Tail-call Optimization
When one function ends by calling another function, the compiler can engage in
tail-call optimization, in which the function being called reuses the caller's stack frame. This
procedure is most commonly used in the SPARC architecture, where the compiler reuses the
caller's register window in the function being called in order to minimize register
window pressure.
The presence of this optimization causes the return probe of the calling function
to fire before the entry probe of the called function. This ordering can
lead to quite a bit of confusion. For example, if you wanted to
record all functions called from a particular function and any functions that this
function calls, you might use the following script:
fbt::foo:entry
{
self->traceme = 1;
}
fbt:::entry
/self->traceme/
{
printf("called %s", probefunc);
}
fbt::foo:return
/self->traceme/
{
self->traceme = 0;
}
However, if foo() ends in an optimized tail-call, the tail-called function, and therefore
any functions that it calls, will not be captured. The kernel cannot be
dynamically deoptimized on the fly, and DTrace does not wish to engage in
a lie about how code is structured. Therefore, you should be aware of
when tail-call optimization might be used.

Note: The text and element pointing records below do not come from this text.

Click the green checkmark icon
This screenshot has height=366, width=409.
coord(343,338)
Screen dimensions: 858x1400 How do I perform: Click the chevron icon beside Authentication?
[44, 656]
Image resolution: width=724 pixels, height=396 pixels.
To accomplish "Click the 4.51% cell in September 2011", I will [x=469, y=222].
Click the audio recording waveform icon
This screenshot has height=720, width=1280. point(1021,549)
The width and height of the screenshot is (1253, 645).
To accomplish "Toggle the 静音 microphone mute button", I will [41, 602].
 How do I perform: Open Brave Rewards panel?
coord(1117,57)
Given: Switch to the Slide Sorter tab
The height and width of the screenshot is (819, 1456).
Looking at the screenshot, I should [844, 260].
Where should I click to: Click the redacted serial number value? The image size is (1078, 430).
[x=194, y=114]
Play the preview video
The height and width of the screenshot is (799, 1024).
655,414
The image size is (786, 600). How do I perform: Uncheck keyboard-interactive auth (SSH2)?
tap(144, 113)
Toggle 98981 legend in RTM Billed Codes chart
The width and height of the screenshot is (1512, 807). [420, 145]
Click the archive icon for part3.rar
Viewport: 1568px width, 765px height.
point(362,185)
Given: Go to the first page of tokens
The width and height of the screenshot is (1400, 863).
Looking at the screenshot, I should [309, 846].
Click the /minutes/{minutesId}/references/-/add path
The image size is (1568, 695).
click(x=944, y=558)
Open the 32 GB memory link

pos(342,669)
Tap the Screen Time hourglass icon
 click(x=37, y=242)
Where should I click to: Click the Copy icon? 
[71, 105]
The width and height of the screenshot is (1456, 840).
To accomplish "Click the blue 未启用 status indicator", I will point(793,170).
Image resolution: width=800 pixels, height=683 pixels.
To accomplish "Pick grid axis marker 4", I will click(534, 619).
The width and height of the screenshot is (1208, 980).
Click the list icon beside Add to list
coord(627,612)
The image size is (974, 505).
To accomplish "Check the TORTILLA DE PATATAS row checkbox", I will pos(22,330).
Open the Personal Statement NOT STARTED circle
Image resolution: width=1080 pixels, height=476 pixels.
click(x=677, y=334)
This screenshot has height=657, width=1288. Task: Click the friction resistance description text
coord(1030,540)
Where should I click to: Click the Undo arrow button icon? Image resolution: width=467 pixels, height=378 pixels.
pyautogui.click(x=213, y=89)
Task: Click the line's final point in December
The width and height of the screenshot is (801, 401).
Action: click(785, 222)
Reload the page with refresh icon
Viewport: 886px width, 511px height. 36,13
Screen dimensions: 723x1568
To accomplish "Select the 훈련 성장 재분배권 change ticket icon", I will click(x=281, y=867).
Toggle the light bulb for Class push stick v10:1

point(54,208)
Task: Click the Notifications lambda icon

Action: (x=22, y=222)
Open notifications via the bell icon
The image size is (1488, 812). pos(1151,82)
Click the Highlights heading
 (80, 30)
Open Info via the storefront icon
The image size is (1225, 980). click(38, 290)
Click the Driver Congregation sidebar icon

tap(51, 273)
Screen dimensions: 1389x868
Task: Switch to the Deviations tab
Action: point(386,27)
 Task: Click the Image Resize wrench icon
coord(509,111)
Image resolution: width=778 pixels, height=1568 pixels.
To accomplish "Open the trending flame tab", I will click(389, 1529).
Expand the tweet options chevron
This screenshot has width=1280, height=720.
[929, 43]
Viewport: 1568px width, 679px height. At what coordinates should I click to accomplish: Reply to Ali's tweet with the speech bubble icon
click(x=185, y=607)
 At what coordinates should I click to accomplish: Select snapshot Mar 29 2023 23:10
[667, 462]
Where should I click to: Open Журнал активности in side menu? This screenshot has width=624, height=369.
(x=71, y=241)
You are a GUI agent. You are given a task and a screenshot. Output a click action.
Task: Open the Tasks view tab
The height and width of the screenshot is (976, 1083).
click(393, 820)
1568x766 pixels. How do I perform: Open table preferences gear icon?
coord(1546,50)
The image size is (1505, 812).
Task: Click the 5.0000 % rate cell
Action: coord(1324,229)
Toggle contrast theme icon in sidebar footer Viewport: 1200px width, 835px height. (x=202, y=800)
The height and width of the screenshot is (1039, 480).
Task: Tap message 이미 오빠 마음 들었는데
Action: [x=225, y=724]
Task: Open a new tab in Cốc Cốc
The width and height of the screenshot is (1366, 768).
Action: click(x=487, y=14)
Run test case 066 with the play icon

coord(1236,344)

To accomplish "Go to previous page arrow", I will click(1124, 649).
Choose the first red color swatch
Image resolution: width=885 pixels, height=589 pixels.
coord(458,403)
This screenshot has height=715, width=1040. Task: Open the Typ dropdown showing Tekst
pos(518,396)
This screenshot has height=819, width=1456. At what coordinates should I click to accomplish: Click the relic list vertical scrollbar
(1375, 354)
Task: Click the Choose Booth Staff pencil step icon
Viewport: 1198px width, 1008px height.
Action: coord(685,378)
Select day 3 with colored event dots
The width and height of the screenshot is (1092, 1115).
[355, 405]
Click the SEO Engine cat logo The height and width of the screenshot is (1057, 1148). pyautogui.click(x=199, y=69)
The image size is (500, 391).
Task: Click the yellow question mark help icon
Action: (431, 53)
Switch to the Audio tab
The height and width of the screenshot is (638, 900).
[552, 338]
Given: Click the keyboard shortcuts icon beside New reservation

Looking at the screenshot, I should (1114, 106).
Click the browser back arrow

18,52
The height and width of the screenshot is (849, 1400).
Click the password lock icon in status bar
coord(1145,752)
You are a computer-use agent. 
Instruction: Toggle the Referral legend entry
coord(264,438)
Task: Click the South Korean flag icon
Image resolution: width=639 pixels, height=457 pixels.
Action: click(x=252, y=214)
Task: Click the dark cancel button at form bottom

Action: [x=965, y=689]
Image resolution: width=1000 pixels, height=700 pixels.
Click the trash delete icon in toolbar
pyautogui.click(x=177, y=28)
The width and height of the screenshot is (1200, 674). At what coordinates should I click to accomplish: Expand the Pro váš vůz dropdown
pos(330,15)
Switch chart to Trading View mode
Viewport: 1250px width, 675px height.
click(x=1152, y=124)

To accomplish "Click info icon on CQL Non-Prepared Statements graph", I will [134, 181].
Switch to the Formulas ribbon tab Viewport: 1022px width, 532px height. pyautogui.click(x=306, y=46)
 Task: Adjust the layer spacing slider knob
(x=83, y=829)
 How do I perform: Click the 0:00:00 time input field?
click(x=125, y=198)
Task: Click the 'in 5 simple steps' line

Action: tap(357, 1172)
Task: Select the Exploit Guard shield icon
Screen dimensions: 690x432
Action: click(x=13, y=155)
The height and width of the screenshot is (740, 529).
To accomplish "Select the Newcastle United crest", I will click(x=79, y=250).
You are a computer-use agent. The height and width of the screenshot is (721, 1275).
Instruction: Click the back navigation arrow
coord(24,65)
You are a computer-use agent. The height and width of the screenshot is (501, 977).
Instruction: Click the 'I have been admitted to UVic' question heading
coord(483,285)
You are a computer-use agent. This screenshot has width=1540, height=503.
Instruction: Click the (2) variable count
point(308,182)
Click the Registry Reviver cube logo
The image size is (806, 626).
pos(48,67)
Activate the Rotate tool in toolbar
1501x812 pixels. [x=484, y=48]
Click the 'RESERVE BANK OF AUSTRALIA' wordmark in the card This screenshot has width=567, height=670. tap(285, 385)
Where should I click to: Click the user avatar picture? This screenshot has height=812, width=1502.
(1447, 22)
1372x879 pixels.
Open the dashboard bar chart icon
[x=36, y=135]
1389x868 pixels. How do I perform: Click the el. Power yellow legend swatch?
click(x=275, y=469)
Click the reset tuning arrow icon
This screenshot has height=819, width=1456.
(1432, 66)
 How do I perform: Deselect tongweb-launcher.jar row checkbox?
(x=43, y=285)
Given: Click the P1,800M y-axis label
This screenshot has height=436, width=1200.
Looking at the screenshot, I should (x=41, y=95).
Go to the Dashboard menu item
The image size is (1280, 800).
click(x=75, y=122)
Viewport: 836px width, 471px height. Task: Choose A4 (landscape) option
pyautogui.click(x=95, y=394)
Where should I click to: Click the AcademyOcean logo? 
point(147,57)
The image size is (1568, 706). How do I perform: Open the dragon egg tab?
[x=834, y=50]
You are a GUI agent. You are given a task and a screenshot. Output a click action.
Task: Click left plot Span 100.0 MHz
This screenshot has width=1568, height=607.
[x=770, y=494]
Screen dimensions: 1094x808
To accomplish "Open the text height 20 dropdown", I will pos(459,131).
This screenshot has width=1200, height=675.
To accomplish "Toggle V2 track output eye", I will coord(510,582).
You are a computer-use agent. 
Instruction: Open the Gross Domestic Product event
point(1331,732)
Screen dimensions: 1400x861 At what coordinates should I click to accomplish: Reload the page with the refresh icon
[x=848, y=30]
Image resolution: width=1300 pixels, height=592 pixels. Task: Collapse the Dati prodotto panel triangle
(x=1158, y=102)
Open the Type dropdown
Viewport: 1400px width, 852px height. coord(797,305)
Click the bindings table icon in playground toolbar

Tail-call optimization is likely to be used in source code similar to the
following example:
return (bar());
Or in source code similar to the following example:
(void) bar();
return;
Conversely, function source code that ends like the following example cannot have
its call to bar() optimized, because the call to bar() is not a
tail-call:
bar();
return (rval);
You can determine whether a call has been tail-call optimized using the following
technique:
While running DTrace, trace arg0 of the return probe in question. arg0 contains the offset of the returning instruction in the function.
After DTrace has stopped, use mdb(1) to look at the function. If the traced offset contains a call to another function instead of an instruction to return from the function, the call has been tail-call optimized.
Due to the instruction set architecture, tail-call optimization is far more common on
SPARC systems than on x86 systems. The following example uses mdb to
discover tail-call optimization in the kernel's dup() function:
# dtrace -q -n fbt::dup:return'{printf("%s+0x%x", probefunc, arg0);}'
While this command is running, run a program that performs a dup(2),
such as a bash process. The above command should provide output similar to
the following example:
dup+0x10
^C
Now examine the function with mdb:
# echo "dup::dis" | mdb -k
dup: sra %o0, 0, %o0
dup+4: mov %o7, %g1
dup+8: clr %o2
dup+0xc: clr %o1
dup+0x10: call -0x1278 <fcntl>
dup+0x14: mov %g1, %o7
The output shows that dup+0x10 is a call to the fcntl() function
and not a ret instruction. Therefore, the call to fcntl() is an example
of tail-call optimization.